- Opening Delimiter -

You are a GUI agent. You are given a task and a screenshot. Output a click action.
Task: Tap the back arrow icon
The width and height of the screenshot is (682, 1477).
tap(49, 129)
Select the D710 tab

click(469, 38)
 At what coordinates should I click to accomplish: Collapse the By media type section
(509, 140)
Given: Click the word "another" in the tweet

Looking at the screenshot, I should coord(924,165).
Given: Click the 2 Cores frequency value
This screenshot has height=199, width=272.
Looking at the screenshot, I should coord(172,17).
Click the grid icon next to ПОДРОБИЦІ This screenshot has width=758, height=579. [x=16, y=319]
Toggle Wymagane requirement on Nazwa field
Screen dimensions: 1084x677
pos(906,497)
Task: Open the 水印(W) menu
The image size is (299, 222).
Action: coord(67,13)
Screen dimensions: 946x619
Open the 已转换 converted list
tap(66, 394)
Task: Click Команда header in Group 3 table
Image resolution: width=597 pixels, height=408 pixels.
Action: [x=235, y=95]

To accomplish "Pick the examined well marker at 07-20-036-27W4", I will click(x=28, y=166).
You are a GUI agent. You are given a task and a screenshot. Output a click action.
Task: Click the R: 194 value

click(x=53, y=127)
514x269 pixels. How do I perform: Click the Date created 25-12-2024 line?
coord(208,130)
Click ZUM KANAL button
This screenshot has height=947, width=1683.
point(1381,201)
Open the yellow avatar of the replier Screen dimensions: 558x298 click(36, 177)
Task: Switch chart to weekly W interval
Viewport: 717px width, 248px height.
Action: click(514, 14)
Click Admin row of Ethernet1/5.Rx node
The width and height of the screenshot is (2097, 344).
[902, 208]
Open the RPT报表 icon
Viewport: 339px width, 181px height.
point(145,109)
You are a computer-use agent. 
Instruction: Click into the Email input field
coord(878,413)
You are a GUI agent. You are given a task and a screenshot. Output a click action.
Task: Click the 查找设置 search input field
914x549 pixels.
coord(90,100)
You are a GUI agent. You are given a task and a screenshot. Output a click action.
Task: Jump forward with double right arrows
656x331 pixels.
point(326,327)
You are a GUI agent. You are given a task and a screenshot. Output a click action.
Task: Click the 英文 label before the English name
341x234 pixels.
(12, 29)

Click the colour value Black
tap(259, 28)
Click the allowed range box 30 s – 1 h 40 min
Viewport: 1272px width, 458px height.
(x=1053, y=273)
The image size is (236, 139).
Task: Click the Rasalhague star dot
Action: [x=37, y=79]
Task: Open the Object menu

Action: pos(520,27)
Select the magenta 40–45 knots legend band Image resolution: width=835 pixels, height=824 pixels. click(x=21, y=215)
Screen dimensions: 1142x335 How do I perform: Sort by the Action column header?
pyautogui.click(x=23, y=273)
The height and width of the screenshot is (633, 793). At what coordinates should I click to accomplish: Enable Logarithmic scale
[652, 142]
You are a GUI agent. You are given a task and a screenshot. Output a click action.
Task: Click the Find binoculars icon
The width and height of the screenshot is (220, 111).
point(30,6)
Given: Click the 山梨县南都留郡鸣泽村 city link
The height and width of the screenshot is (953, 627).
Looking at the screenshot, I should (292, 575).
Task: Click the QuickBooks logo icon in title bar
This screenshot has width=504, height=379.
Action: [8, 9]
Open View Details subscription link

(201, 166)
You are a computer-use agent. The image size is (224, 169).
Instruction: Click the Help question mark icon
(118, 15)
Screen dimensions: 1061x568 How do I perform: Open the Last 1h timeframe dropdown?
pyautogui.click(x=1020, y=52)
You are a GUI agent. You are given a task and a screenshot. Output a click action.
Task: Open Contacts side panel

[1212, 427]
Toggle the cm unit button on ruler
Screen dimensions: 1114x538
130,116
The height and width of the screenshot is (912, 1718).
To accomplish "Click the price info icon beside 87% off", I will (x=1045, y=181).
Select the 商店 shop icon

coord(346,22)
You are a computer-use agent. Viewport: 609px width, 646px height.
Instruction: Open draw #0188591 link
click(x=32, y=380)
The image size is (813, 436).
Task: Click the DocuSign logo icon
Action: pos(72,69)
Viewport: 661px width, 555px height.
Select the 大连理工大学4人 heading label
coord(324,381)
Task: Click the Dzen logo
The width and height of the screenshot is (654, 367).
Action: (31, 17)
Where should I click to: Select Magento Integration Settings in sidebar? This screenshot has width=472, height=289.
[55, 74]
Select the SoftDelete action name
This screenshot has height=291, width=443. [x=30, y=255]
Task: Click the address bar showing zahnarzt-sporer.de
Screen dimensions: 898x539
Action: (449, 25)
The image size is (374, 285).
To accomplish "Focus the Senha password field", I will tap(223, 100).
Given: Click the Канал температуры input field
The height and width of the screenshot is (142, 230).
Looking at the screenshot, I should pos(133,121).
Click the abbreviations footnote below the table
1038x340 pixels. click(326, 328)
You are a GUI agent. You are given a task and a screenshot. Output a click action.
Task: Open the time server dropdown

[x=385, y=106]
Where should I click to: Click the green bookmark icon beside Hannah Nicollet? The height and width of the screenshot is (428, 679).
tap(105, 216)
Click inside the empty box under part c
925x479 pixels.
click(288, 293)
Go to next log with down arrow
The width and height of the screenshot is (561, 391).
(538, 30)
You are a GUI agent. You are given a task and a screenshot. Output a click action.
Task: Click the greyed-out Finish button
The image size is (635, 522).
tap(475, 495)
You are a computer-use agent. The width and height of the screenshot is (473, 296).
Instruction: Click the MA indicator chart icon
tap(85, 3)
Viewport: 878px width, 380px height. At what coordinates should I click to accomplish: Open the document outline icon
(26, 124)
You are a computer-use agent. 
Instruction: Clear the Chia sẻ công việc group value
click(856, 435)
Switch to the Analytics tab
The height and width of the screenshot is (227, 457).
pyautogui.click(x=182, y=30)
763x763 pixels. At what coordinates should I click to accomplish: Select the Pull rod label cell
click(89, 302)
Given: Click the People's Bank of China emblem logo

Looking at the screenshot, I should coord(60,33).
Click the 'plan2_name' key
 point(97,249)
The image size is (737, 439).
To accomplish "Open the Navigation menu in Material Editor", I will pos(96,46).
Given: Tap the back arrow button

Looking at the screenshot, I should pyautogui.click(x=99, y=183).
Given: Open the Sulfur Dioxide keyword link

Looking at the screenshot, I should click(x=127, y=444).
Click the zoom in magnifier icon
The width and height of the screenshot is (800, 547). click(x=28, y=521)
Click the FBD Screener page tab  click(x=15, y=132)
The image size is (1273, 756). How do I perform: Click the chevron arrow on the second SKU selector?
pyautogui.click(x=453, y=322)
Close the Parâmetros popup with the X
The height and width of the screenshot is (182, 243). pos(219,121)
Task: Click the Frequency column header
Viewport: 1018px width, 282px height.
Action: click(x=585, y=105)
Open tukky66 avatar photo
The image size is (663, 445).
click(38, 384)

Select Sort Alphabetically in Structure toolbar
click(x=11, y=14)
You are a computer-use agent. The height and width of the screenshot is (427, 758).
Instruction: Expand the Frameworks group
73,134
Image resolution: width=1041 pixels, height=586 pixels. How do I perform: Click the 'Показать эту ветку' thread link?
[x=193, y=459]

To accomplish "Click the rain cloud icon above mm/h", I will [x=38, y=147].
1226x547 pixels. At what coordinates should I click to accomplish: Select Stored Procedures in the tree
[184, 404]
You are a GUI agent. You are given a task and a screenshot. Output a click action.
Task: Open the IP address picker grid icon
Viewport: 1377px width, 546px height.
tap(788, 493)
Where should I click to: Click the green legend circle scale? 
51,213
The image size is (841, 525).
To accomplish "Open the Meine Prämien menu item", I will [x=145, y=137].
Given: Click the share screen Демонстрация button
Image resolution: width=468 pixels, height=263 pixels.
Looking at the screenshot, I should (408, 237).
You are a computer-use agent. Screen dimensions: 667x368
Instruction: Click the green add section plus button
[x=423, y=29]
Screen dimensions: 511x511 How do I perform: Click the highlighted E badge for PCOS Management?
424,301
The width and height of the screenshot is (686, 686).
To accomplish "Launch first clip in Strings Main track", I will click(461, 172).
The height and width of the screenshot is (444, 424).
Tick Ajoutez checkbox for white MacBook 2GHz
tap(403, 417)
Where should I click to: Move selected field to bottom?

- Closing Delimiter -

Only the lines from the opening of the material through the line with "Task: Switch chart to weekly W interval" should be echoed, exactly as written.

**EXERCISE ANSWER:**
You are a GUI agent. You are given a task and a screenshot. Output a click action.
Task: Tap the back arrow icon
The width and height of the screenshot is (682, 1477).
tap(49, 129)
Select the D710 tab

click(469, 38)
 At what coordinates should I click to accomplish: Collapse the By media type section
(509, 140)
Given: Click the word "another" in the tweet

Looking at the screenshot, I should coord(924,165).
Given: Click the 2 Cores frequency value
This screenshot has height=199, width=272.
Looking at the screenshot, I should coord(172,17).
Click the grid icon next to ПОДРОБИЦІ This screenshot has width=758, height=579. [x=16, y=319]
Toggle Wymagane requirement on Nazwa field
Screen dimensions: 1084x677
pos(906,497)
Task: Open the 水印(W) menu
The image size is (299, 222).
Action: coord(67,13)
Screen dimensions: 946x619
Open the 已转换 converted list
tap(66, 394)
Task: Click Команда header in Group 3 table
Image resolution: width=597 pixels, height=408 pixels.
Action: [x=235, y=95]

To accomplish "Pick the examined well marker at 07-20-036-27W4", I will click(x=28, y=166).
You are a GUI agent. You are given a task and a screenshot. Output a click action.
Task: Click the R: 194 value

click(x=53, y=127)
514x269 pixels. How do I perform: Click the Date created 25-12-2024 line?
coord(208,130)
Click ZUM KANAL button
This screenshot has height=947, width=1683.
point(1381,201)
Open the yellow avatar of the replier Screen dimensions: 558x298 click(36, 177)
Task: Switch chart to weekly W interval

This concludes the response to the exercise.